To investigate the formation of self-assembled BT aggregates with the BT/PVDF/BT heterointerface resulting from the change in the viscosity of the dispersant, FE-SEM was performed for samples with and without PEG1000, PEG2000, and PEG20000 with 10vol.% BT, with the resulting images shown in Fig. 2-45. Fig. 2-45a and Fig. 2-45a' show the sample without PEG, while Fig. 2-45b and b', Fig. 2-45c and c', and Fig. 2-45d and d' present the samples with PEG1000, PEG2000, and PEG20000, respectively. The BT powder is indicated by the blue arrow and the PVDF by the red arrow. In the sample without PEG (Fig. 2-45a and a'), it was confirmed that the self-assembled BT aggregates had a BT/PVDF/BT heterointerface. However, the formation of voids between the BT and PVDF was confirmed. In the sample with PEG1000 (Fig. 2-45b and b'), it was confirmed that the BT particles and the PVDF were aggregated in the secondary particle groups. Furthermore, the self-assembled BT aggregates with a BT / PVDF / BT heterointerface were predominantly formed in the secondary particle groups.

- _DATA PROVIDED_
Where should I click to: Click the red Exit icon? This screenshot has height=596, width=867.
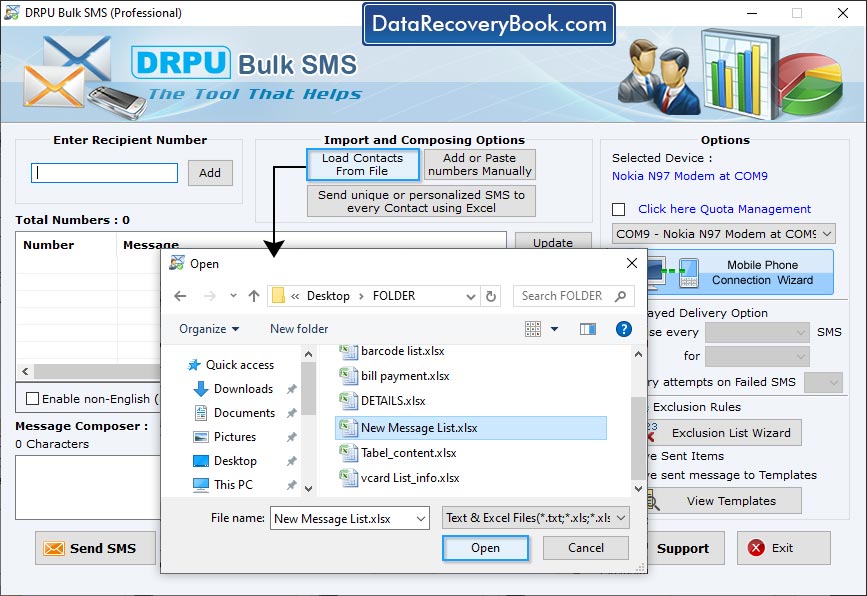(757, 548)
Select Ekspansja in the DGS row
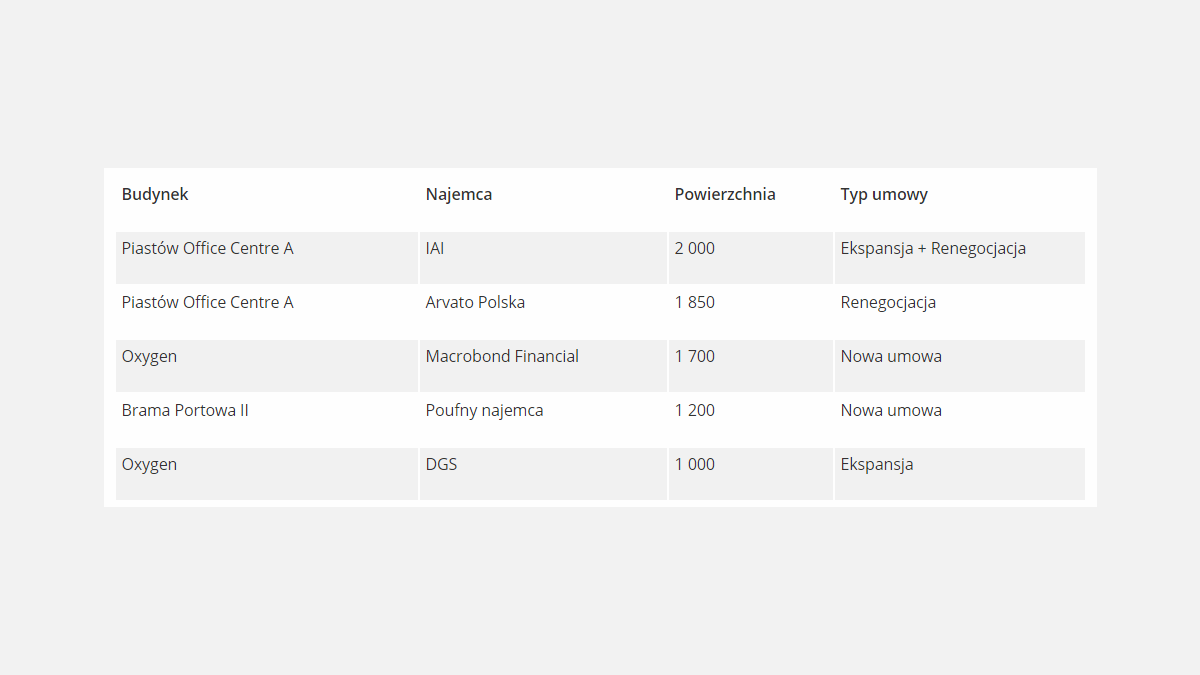 pos(877,464)
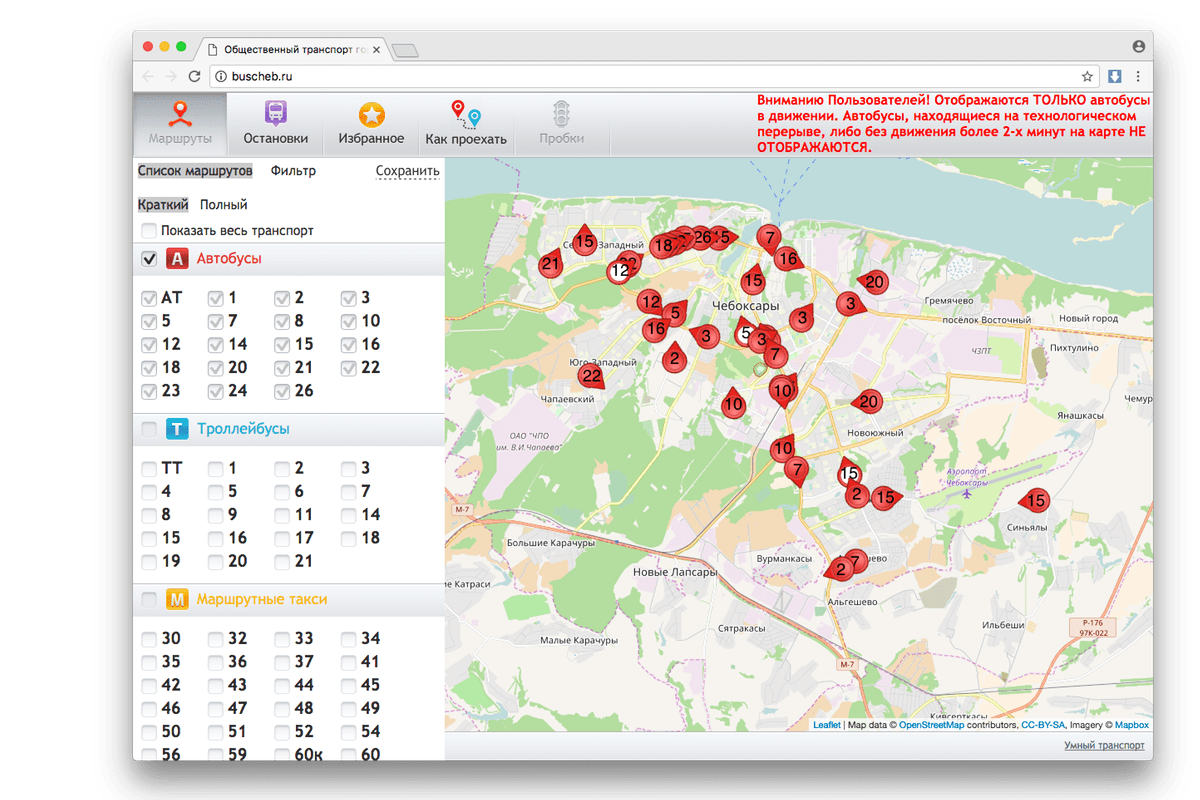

- _GIVEN PROBLEM_
Could you echo the passage on BT aggregates back word for word, from its first sentence to its last? Rely only on the passage on BT aggregates, not on the listing.

- _EXERCISE RESPONSE_
To investigate the formation of self-assembled BT aggregates with the BT/PVDF/BT heterointerface resulting from the change in the viscosity of the dispersant, FE-SEM was performed for samples with and without PEG1000, PEG2000, and PEG20000 with 10vol.% BT, with the resulting images shown in Fig. 2-45. Fig. 2-45a and Fig. 2-45a' show the sample without PEG, while Fig. 2-45b and b', Fig. 2-45c and c', and Fig. 2-45d and d' present the samples with PEG1000, PEG2000, and PEG20000, respectively. The BT powder is indicated by the blue arrow and the PVDF by the red arrow. In the sample without PEG (Fig. 2-45a and a'), it was confirmed that the self-assembled BT aggregates had a BT/PVDF/BT heterointerface. However, the formation of voids between the BT and PVDF was confirmed. In the sample with PEG1000 (Fig. 2-45b and b'), it was confirmed that the BT particles and the PVDF were aggregated in the secondary particle groups. Furthermore, the self-assembled BT aggregates with a BT / PVDF / BT heterointerface were predominantly formed in the secondary particle groups.